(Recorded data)
+ + + +
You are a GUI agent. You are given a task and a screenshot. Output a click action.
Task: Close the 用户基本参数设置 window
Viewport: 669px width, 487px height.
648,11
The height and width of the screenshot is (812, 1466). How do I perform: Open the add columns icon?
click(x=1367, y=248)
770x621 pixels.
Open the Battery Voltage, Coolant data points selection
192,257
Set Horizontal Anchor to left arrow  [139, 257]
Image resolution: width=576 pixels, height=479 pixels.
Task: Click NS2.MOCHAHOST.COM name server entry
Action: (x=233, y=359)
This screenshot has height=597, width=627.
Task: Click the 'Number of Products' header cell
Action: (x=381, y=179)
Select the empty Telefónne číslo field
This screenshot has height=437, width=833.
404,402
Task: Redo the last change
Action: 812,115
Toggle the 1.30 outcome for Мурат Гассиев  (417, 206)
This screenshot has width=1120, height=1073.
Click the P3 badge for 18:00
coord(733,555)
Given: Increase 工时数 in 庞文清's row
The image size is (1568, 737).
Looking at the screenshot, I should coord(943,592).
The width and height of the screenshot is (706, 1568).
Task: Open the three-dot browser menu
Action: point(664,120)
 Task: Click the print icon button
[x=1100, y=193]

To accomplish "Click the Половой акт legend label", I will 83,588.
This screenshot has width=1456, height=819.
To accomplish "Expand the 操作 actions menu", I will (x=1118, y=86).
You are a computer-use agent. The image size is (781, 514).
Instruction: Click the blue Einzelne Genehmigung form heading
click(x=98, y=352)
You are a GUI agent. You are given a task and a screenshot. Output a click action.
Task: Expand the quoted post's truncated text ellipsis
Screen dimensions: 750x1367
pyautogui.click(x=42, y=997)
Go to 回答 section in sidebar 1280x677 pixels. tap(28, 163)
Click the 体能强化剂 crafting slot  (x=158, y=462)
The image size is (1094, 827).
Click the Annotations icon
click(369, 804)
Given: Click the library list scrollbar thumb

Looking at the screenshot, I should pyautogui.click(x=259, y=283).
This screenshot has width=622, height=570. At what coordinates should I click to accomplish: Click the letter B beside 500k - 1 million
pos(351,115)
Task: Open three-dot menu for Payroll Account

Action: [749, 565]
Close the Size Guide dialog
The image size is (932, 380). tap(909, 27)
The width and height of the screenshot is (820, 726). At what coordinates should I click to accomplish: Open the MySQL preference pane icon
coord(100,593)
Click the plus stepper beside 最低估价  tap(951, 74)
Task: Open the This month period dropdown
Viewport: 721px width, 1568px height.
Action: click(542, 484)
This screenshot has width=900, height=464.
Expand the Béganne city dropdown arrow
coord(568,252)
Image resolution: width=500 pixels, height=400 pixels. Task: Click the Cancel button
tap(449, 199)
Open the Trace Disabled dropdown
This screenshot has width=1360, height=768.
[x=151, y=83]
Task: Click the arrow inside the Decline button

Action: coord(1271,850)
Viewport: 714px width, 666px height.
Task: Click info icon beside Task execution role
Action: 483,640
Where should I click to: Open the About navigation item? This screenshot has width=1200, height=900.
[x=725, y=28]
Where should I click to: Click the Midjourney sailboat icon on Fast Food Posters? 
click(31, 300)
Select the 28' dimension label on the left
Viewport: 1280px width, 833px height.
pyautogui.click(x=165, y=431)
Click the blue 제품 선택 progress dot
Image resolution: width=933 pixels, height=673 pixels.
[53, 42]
+ + + +
What the exercise asks: Restate the entries. Match them exactly.

Solution to this problem:
You are a GUI agent. You are given a task and a screenshot. Output a click action.
Task: Close the 用户基本参数设置 window
Viewport: 669px width, 487px height.
648,11
The height and width of the screenshot is (812, 1466). How do I perform: Open the add columns icon?
click(x=1367, y=248)
770x621 pixels.
Open the Battery Voltage, Coolant data points selection
192,257
Set Horizontal Anchor to left arrow  [139, 257]
Image resolution: width=576 pixels, height=479 pixels.
Task: Click NS2.MOCHAHOST.COM name server entry
Action: (x=233, y=359)
This screenshot has height=597, width=627.
Task: Click the 'Number of Products' header cell
Action: (x=381, y=179)
Select the empty Telefónne číslo field
This screenshot has height=437, width=833.
404,402
Task: Redo the last change
Action: 812,115
Toggle the 1.30 outcome for Мурат Гассиев  (417, 206)
This screenshot has width=1120, height=1073.
Click the P3 badge for 18:00
coord(733,555)
Given: Increase 工时数 in 庞文清's row
The image size is (1568, 737).
Looking at the screenshot, I should coord(943,592).
The width and height of the screenshot is (706, 1568).
Task: Open the three-dot browser menu
Action: point(664,120)
 Task: Click the print icon button
[x=1100, y=193]

To accomplish "Click the Половой акт legend label", I will 83,588.
This screenshot has width=1456, height=819.
To accomplish "Expand the 操作 actions menu", I will (x=1118, y=86).
You are a computer-use agent. The image size is (781, 514).
Instruction: Click the blue Einzelne Genehmigung form heading
click(x=98, y=352)
You are a GUI agent. You are given a task and a screenshot. Output a click action.
Task: Expand the quoted post's truncated text ellipsis
Screen dimensions: 750x1367
pyautogui.click(x=42, y=997)
Go to 回答 section in sidebar 1280x677 pixels. tap(28, 163)
Click the 体能强化剂 crafting slot  (x=158, y=462)
The image size is (1094, 827).
Click the Annotations icon
click(369, 804)
Given: Click the library list scrollbar thumb

Looking at the screenshot, I should pyautogui.click(x=259, y=283).
This screenshot has width=622, height=570. At what coordinates should I click to accomplish: Click the letter B beside 500k - 1 million
pos(351,115)
Task: Open three-dot menu for Payroll Account

Action: [749, 565]
Close the Size Guide dialog
The image size is (932, 380). tap(909, 27)
The width and height of the screenshot is (820, 726). At what coordinates should I click to accomplish: Open the MySQL preference pane icon
coord(100,593)
Click the plus stepper beside 最低估价  tap(951, 74)
Task: Open the This month period dropdown
Viewport: 721px width, 1568px height.
Action: click(542, 484)
This screenshot has width=900, height=464.
Expand the Béganne city dropdown arrow
coord(568,252)
Image resolution: width=500 pixels, height=400 pixels. Task: Click the Cancel button
tap(449, 199)
Open the Trace Disabled dropdown
This screenshot has width=1360, height=768.
[x=151, y=83]
Task: Click the arrow inside the Decline button

Action: coord(1271,850)
Viewport: 714px width, 666px height.
Task: Click info icon beside Task execution role
Action: 483,640
Where should I click to: Open the About navigation item? This screenshot has width=1200, height=900.
[x=725, y=28]
Where should I click to: Click the Midjourney sailboat icon on Fast Food Posters? 
click(31, 300)
Select the 28' dimension label on the left
Viewport: 1280px width, 833px height.
pyautogui.click(x=165, y=431)
Click the blue 제품 선택 progress dot
Image resolution: width=933 pixels, height=673 pixels.
[53, 42]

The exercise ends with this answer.